De todas formas, las inversiones necesarias para abordar el cambio climático pueden impulsar el crecimiento a largo plazo. Otros factores favorecen una mayor inflación, como la repatriación de la producción y reducción de la dependencia energética. También resulta inflacionista el intervencionismo del Estado y el coste de la transición energética. Con todo, es previsible que hasta 2031 la inflación global sea de media 3% anual, sobre todo en EEUU e Inglaterra y que el crecimiento global sea del 2,8%, menor en la eurozona.
Con todo, hay mayor necesidad de diferenciar entre expectativas de rentabilidades reales y nominales y se requiere una definición muy precisa de objetivos y horizonte de inversión, con disposición para asumir riesgos.

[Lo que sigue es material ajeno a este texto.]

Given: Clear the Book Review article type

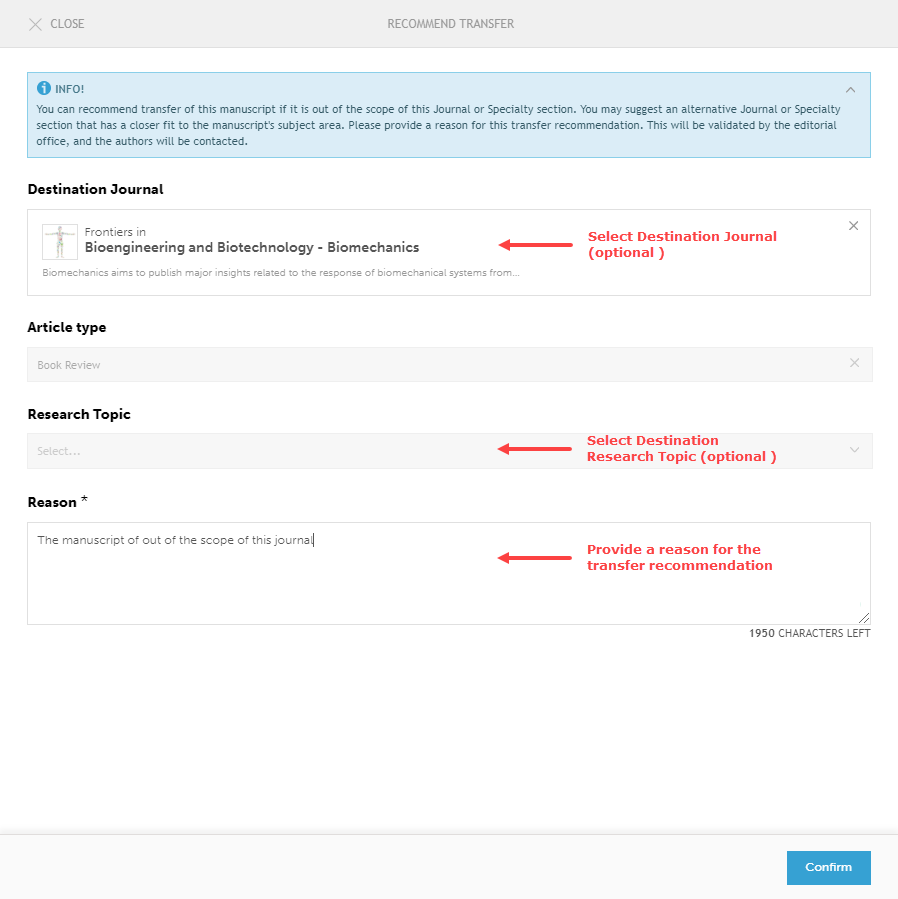Looking at the screenshot, I should pyautogui.click(x=854, y=363).
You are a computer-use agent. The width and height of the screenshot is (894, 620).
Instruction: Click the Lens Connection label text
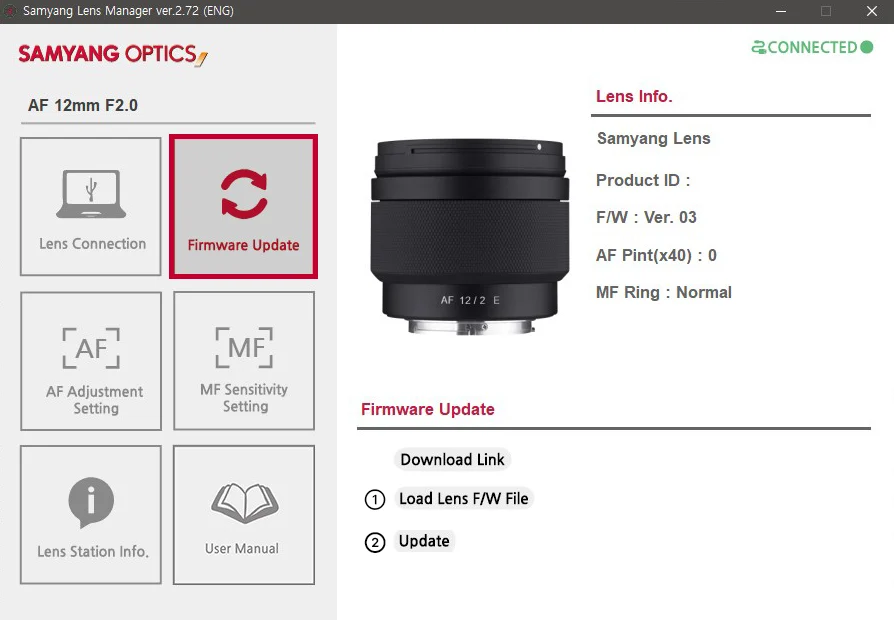pyautogui.click(x=92, y=244)
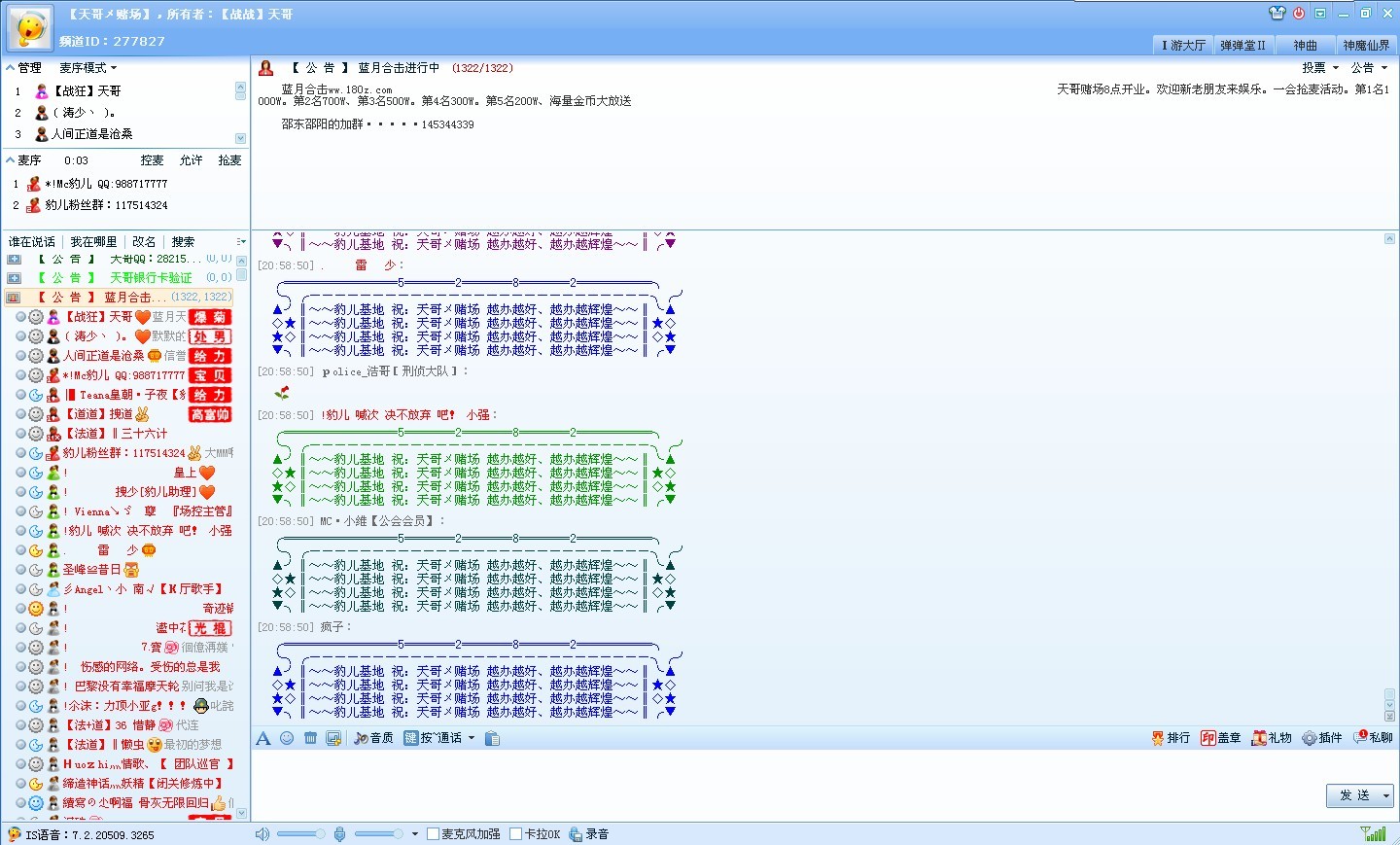Open the 发送 button dropdown arrow
Screen dimensions: 1400x845
tap(1385, 796)
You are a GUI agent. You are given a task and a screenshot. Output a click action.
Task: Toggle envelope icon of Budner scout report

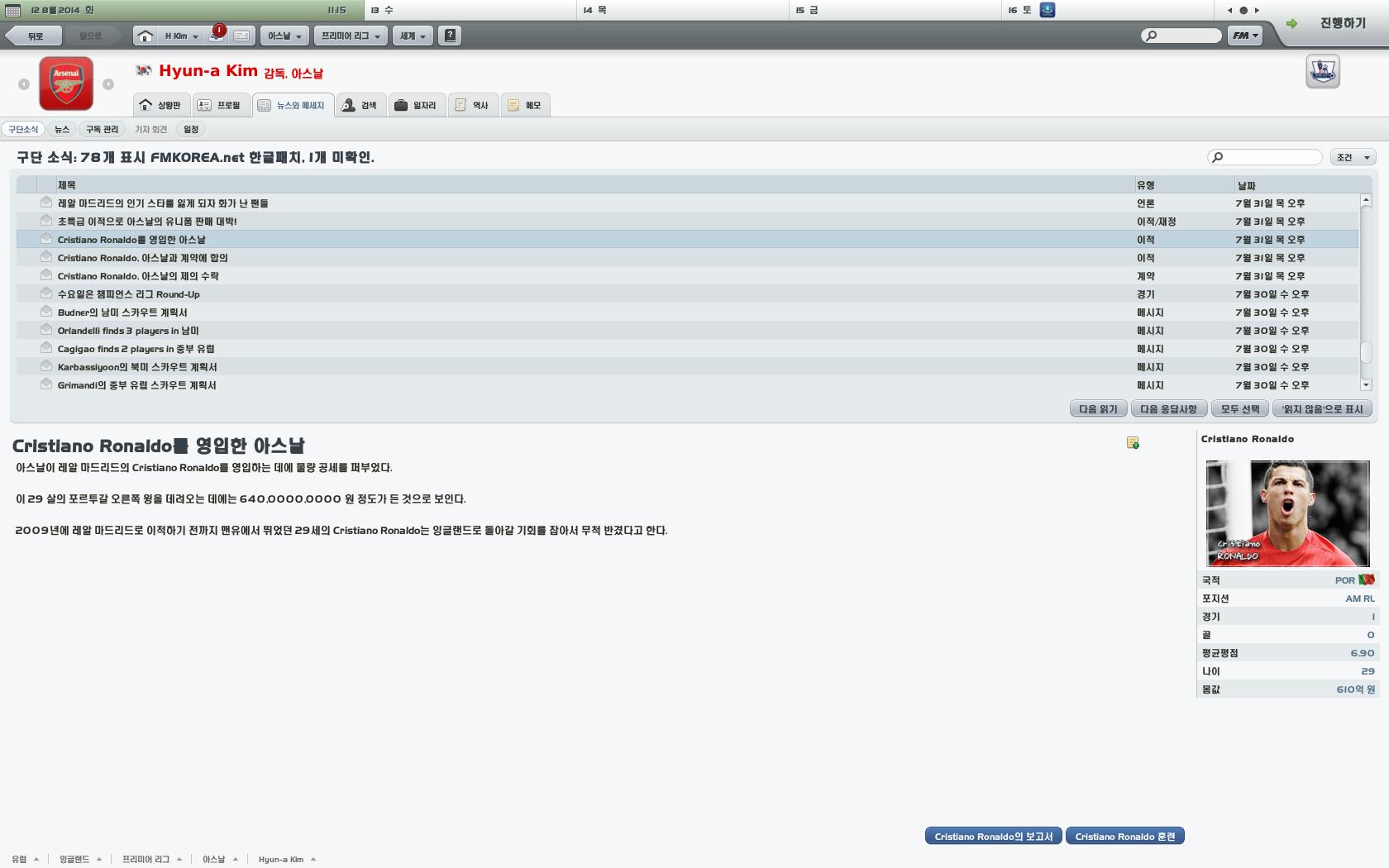pos(46,312)
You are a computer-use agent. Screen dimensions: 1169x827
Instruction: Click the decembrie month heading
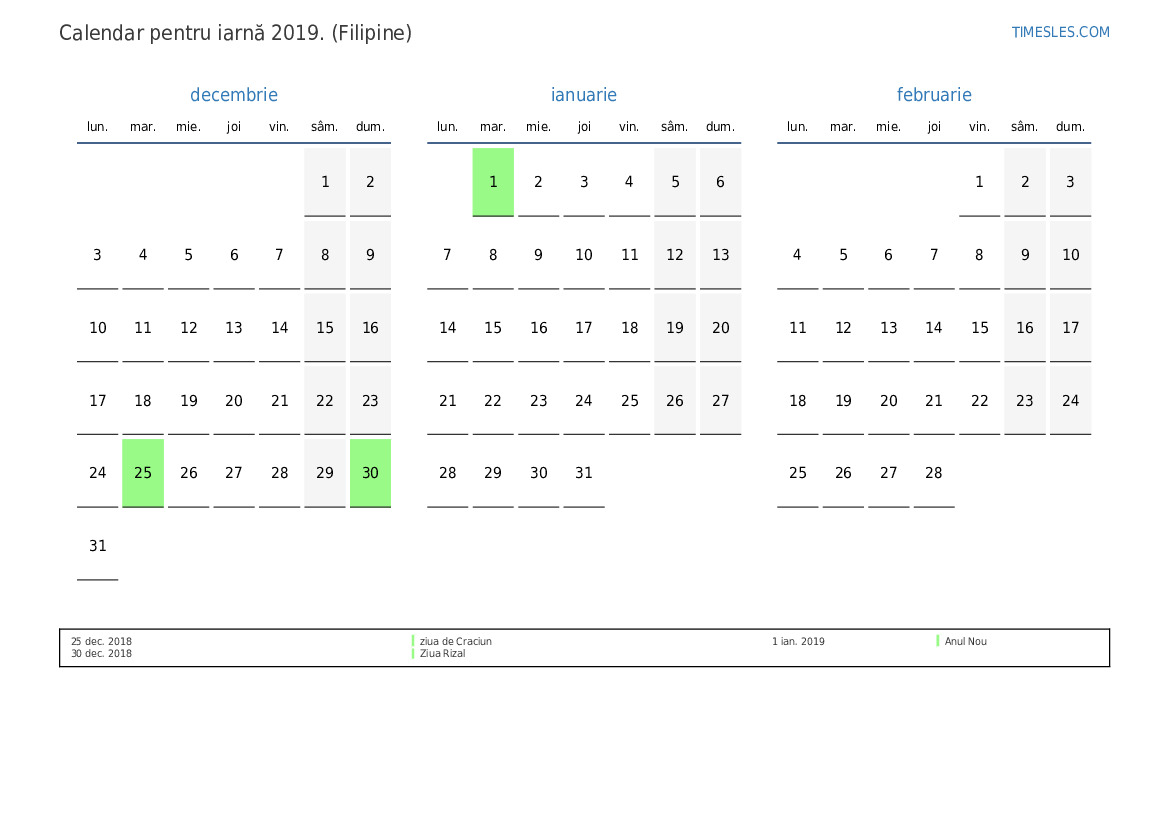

En concreto, respecto a décadas anteriores, en los próximos diez años, es previsible una rentabilidad real negativa -descontando la inflación- tanto en liquidez como en deuda a largo plazo soberana. Así que puede ser necesario incrementar el peso del crédito y de la deuda de mercados emergentes. Por su parte la deuda convertible puede generar una rentabilidad intermedia entre la de la deuda de alta rentabilidad y la de las acciones, mientras que la deuda privada proporcionar mejores y más estables rentabilidades reales. En cuanto a acciones, hay que partir de que los márgenes empresariales han estado en máximos y las valoraciones demasiado altas. Con todo, será posible obtener una rentabilidad de algo más de 5% de media en términos nominales en euros los próximos diez años en renta variable global, si bien menor que la media de la pasada década. Por su parte los hedge funds tienden a evolucionar a largo plazo en línea con la renta variable, con la mitad de rentabilidad, aunque pueden proporcionar diversificación y protección, especialmente durante las crisis, en cualquier caso, diversificando en el número de estrategias que se incluyen. En cuanto a capital privado, las valoraciones se han mostrado excesivas, si bien con apalancamiento, lo que puede mejorar la rentabilidad esperada, que puede ser algo más de 8% de media anual nominal en euros los próximos diez años, menor que en el pasado. Además, el capital riesgo puede proporcionar incluso mayor rentabilidad, si bien hay que acertar el momento apropiado, pue se trata de una inversión cíclica y actualmente estamos en la transición hacia una nueva ola de innovación. En todo caso, la selección de gestores es clave.
El caso es que la asignación estratégica tipo endowment en las carteras – el estilo de los fondos de dotación destinado a garantizar la autosuficiencia a largo plazo de las instituciones-, puede tener un papel más relevante para proteger el capital, a cambio de cierta iliquidez. Este estilo de inversión puede superar al estilo clásico de 60% acciones/40% bonos los próximos diez años. Básicamente asigna un tercio a liquidez y deuda, un tercio a acciones y un tercio a activos alternativos, incluyendo capital privado e inmobiliario, sobre todo activos reales, que, además, pueden proporcionar cobertura frente a la inflación.